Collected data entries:
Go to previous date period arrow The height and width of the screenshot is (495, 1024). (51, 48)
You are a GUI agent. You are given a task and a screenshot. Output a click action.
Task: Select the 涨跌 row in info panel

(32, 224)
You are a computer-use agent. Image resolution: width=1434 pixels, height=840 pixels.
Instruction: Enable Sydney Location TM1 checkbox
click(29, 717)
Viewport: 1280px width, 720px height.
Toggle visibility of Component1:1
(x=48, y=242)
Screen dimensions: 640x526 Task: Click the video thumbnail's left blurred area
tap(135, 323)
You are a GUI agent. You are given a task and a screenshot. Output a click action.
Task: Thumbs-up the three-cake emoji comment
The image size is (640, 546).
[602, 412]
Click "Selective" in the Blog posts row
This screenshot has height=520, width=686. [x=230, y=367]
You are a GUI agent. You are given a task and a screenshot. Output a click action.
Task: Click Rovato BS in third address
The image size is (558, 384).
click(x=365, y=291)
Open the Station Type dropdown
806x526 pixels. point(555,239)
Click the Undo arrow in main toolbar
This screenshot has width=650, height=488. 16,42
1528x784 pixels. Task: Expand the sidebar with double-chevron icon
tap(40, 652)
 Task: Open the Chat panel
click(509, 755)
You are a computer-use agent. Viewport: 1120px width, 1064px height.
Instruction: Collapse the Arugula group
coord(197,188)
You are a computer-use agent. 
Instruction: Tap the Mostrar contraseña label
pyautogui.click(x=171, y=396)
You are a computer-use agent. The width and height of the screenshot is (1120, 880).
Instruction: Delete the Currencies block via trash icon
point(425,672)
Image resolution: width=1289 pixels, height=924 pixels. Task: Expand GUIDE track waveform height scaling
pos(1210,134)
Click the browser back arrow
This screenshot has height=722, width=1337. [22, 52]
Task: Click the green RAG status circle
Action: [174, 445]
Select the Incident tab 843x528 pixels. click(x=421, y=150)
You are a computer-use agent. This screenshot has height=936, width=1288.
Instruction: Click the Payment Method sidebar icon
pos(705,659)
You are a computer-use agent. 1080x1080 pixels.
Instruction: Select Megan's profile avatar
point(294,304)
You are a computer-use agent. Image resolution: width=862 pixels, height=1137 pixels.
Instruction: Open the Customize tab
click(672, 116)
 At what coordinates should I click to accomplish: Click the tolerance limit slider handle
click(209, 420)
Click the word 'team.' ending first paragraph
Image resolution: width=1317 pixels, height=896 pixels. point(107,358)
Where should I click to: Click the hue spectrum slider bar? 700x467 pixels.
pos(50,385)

_YOUR TASK_
Set down each record above without changing a single word.

_TASK RESULT_
Go to previous date period arrow The height and width of the screenshot is (495, 1024). (51, 48)
You are a GUI agent. You are given a task and a screenshot. Output a click action.
Task: Select the 涨跌 row in info panel

(32, 224)
You are a computer-use agent. Image resolution: width=1434 pixels, height=840 pixels.
Instruction: Enable Sydney Location TM1 checkbox
click(29, 717)
Viewport: 1280px width, 720px height.
Toggle visibility of Component1:1
(x=48, y=242)
Screen dimensions: 640x526 Task: Click the video thumbnail's left blurred area
tap(135, 323)
You are a GUI agent. You are given a task and a screenshot. Output a click action.
Task: Thumbs-up the three-cake emoji comment
The image size is (640, 546).
[602, 412]
Click "Selective" in the Blog posts row
This screenshot has height=520, width=686. [x=230, y=367]
You are a GUI agent. You are given a task and a screenshot. Output a click action.
Task: Click Rovato BS in third address
The image size is (558, 384).
click(x=365, y=291)
Open the Station Type dropdown
806x526 pixels. point(555,239)
Click the Undo arrow in main toolbar
This screenshot has width=650, height=488. 16,42
1528x784 pixels. Task: Expand the sidebar with double-chevron icon
tap(40, 652)
 Task: Open the Chat panel
click(509, 755)
You are a computer-use agent. Viewport: 1120px width, 1064px height.
Instruction: Collapse the Arugula group
coord(197,188)
You are a computer-use agent. 
Instruction: Tap the Mostrar contraseña label
pyautogui.click(x=171, y=396)
You are a computer-use agent. The width and height of the screenshot is (1120, 880).
Instruction: Delete the Currencies block via trash icon
point(425,672)
Image resolution: width=1289 pixels, height=924 pixels. Task: Expand GUIDE track waveform height scaling
pos(1210,134)
Click the browser back arrow
This screenshot has height=722, width=1337. [22, 52]
Task: Click the green RAG status circle
Action: [174, 445]
Select the Incident tab 843x528 pixels. click(x=421, y=150)
You are a computer-use agent. This screenshot has height=936, width=1288.
Instruction: Click the Payment Method sidebar icon
pos(705,659)
You are a computer-use agent. 1080x1080 pixels.
Instruction: Select Megan's profile avatar
point(294,304)
You are a computer-use agent. Image resolution: width=862 pixels, height=1137 pixels.
Instruction: Open the Customize tab
click(672, 116)
 At what coordinates should I click to accomplish: Click the tolerance limit slider handle
click(209, 420)
Click the word 'team.' ending first paragraph
Image resolution: width=1317 pixels, height=896 pixels. point(107,358)
Where should I click to: Click the hue spectrum slider bar? 700x467 pixels.
pos(50,385)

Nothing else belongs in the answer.